Since 2023, he has been the Director of Infectious Diseases at Monash Health. Previously, he served as the Director of Infection Prevention and Healthcare Epidemiology at Alfred Health. Before his tenure at Alfred Health, Cheng worked as an infectious diseases physician in regional locations such as Darwin and Geelong, as well as internationally in Thailand, Papua New Guinea, the United States, and Finland.

== Awards and recognition ==
In the 2025 Australia Day Honours, Cheng was awarded Australia's highest civilian honour, Companion of the Order of Australia, "for eminent service to medicine as an epidemiologist, to infectious and communicable disease research and education, and to national and international public health policy".

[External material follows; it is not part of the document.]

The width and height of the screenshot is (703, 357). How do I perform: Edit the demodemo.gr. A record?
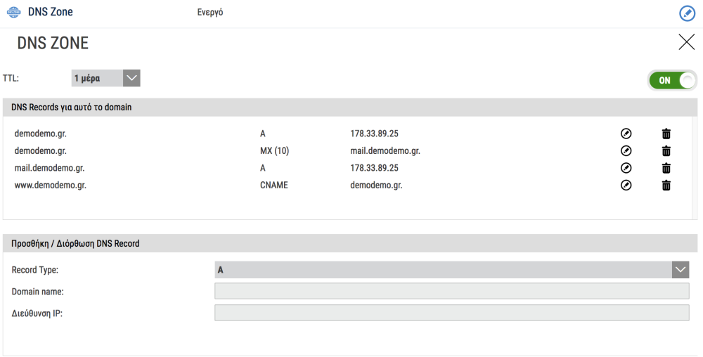click(626, 133)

Other recognition includes:
 2008 Sir Richard Stawell Memorial Award, Australian Medical Association (Victoria).
 2012 Frank Fenner Award for Advanced Research in Infectious Diseases, Australasian Society for Infectious Diseases.
 2014 National Health and Medical Research Council Excellence Award and Level 2 Clinical Fellowship.
 2018 WG Smith Fellow, Visiting Lecturer, Sir Charles Gairdner Hospital.

== Personal life==
Cheng is the son of migrant parents, who came to Australia from Malaysia and Hong Kong in the 1950s and 1960s. His father died during the COVID-19 pandemic.

== Publications ==

As of March 2025, Scopus lists 535 publications, which have been cited 29,107 times, and an h-index of 76.
Google Scholar lists 46,012 citations to his works, and an h-index of 94.